* [ACTION ITEM]
Work out how many lines in these entries include the string "chat", and give only that figure.

########

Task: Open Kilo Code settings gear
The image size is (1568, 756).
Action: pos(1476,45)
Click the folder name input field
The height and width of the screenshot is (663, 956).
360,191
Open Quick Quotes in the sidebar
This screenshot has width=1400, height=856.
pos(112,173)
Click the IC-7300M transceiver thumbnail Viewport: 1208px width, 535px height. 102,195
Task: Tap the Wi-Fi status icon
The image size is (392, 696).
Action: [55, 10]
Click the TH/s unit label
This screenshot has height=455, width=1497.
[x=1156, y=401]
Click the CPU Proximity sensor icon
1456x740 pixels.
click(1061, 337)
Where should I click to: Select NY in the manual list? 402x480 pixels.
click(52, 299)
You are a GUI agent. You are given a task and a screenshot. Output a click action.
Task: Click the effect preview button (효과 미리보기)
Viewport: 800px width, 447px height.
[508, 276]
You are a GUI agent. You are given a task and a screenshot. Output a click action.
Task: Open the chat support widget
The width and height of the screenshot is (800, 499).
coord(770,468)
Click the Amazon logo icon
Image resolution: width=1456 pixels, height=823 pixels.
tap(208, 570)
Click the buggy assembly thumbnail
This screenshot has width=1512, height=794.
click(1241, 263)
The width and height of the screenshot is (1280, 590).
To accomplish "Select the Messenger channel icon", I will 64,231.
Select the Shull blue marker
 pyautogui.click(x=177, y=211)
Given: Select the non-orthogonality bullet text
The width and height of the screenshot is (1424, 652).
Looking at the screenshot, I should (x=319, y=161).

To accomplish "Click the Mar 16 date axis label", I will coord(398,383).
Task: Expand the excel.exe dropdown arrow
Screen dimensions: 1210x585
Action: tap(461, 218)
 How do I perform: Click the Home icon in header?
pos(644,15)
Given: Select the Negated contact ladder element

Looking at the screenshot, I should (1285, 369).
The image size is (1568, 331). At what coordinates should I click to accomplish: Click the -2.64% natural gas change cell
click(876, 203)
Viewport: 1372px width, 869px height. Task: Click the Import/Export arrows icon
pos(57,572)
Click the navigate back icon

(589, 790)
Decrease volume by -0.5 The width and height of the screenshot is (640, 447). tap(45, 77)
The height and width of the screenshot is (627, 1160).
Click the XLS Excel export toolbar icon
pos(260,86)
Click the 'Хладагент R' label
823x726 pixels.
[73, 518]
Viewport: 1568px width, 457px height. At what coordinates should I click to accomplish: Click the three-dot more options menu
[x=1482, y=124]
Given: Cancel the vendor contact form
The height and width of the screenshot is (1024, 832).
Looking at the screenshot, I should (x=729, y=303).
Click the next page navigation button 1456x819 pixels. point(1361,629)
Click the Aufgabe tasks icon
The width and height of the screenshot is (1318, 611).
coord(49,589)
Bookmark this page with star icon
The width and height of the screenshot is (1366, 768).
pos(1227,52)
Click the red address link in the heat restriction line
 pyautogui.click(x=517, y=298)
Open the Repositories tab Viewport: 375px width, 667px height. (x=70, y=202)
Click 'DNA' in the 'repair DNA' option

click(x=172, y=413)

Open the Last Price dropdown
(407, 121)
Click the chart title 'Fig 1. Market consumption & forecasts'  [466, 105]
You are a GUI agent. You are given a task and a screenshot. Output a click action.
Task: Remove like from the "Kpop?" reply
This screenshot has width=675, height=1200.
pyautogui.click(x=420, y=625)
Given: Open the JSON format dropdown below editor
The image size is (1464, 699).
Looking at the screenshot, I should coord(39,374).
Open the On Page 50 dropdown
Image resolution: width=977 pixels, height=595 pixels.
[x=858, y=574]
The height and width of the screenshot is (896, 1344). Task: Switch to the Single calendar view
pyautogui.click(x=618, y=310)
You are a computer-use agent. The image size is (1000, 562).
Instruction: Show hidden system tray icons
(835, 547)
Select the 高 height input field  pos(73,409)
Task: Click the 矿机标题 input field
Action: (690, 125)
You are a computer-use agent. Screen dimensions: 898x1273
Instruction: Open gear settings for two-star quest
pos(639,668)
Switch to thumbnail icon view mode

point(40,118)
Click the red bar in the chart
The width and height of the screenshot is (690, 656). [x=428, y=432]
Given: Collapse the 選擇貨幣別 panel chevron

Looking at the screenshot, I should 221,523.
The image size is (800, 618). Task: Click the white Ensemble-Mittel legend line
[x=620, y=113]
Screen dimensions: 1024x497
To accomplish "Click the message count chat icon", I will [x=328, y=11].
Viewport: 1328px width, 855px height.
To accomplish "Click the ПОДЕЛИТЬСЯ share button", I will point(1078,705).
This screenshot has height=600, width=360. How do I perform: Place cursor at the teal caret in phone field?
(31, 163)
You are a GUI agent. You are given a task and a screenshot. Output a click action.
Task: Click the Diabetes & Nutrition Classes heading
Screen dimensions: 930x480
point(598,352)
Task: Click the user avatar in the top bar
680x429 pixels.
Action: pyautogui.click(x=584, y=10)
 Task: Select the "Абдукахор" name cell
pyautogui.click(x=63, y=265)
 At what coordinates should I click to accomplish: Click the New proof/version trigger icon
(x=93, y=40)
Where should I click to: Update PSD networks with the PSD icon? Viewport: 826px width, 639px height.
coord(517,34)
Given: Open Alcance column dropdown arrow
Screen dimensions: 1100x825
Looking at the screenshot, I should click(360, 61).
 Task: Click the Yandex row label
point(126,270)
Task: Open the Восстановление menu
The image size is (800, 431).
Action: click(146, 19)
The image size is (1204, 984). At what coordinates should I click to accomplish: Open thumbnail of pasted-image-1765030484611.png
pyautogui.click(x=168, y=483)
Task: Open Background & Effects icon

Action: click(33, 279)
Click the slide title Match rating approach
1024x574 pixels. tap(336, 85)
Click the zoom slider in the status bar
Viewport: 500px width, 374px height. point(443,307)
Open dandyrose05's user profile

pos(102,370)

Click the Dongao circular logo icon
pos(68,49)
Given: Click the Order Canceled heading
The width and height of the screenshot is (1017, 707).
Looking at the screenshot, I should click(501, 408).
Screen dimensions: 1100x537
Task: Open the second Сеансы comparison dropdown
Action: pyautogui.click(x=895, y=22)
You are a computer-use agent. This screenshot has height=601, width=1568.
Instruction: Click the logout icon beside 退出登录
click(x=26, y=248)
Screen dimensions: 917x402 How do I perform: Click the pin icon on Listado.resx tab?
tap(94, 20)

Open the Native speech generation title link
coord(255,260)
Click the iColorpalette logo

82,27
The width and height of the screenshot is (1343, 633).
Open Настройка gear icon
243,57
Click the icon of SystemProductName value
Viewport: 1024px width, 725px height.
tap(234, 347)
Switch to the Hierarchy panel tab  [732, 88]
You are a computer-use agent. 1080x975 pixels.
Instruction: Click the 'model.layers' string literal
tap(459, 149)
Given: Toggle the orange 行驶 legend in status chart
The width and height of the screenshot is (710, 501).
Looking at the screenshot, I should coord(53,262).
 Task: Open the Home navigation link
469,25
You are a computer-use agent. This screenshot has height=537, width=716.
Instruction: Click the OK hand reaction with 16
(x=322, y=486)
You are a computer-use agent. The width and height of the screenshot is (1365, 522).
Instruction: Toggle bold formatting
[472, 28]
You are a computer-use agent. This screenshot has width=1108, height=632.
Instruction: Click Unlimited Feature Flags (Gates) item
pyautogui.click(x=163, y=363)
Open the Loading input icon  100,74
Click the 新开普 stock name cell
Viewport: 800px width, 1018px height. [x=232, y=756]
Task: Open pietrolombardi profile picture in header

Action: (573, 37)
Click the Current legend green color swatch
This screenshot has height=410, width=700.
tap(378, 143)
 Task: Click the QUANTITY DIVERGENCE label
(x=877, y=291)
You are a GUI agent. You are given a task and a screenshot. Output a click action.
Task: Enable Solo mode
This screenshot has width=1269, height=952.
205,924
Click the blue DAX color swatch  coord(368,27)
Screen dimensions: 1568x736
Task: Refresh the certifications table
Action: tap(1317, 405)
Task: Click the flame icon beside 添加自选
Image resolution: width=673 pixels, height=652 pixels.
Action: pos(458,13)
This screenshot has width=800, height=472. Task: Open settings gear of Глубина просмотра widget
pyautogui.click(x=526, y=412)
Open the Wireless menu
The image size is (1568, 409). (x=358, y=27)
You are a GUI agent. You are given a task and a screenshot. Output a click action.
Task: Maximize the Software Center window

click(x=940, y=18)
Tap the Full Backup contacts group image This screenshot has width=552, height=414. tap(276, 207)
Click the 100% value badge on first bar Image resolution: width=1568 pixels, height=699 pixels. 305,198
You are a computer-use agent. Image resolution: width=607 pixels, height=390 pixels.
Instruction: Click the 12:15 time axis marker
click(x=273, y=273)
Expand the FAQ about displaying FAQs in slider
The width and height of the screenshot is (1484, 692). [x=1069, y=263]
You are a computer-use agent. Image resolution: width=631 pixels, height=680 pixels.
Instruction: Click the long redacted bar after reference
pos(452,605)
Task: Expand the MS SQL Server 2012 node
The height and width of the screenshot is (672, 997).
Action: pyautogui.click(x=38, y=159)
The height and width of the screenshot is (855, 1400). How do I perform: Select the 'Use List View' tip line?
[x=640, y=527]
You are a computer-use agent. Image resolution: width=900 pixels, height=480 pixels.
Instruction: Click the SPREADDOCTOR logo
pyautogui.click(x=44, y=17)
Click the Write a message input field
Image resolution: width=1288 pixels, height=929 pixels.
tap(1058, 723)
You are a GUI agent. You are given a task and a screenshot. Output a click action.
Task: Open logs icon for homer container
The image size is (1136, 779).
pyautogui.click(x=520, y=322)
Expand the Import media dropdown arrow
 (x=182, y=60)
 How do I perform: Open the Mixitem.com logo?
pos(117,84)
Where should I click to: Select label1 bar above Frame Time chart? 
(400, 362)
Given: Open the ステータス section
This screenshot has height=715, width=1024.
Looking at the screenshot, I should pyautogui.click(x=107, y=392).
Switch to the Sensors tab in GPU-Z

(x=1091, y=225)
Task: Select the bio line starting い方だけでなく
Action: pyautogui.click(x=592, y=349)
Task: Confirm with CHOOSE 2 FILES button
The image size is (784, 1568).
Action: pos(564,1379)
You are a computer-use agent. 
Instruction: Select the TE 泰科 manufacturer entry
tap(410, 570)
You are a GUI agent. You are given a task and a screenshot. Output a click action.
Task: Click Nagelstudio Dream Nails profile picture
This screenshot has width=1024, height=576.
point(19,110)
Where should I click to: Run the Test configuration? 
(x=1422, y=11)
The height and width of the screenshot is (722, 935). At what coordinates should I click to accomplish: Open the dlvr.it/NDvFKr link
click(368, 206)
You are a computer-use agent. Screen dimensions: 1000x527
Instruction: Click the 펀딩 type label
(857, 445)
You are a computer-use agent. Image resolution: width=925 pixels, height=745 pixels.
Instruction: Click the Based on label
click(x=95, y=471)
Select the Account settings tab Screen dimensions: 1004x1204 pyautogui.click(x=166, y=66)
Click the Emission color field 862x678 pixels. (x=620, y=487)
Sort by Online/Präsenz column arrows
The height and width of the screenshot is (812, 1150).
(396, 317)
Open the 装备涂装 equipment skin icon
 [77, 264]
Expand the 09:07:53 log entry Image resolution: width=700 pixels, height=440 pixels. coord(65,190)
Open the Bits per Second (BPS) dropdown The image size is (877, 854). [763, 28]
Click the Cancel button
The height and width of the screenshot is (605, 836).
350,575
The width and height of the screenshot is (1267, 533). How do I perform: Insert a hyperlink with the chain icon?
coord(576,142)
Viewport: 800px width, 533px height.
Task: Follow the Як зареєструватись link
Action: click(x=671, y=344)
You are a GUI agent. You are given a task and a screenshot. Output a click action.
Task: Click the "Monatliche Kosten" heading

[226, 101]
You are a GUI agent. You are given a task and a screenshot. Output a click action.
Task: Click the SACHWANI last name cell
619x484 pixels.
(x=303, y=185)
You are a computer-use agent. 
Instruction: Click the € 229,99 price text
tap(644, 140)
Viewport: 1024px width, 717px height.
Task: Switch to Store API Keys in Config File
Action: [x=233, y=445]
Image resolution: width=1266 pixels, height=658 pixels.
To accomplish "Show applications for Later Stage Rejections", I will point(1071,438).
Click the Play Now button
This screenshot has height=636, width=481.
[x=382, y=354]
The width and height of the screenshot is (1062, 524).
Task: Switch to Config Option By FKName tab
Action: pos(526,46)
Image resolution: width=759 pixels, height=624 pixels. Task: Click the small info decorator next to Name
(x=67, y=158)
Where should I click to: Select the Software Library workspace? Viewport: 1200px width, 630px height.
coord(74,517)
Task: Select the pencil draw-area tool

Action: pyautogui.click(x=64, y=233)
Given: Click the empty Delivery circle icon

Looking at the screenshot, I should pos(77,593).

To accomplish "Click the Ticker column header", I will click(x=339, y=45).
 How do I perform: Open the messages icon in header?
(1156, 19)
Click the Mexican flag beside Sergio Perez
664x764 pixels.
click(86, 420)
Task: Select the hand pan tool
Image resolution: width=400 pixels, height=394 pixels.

########

* [EXERCISE OUTPUT]
2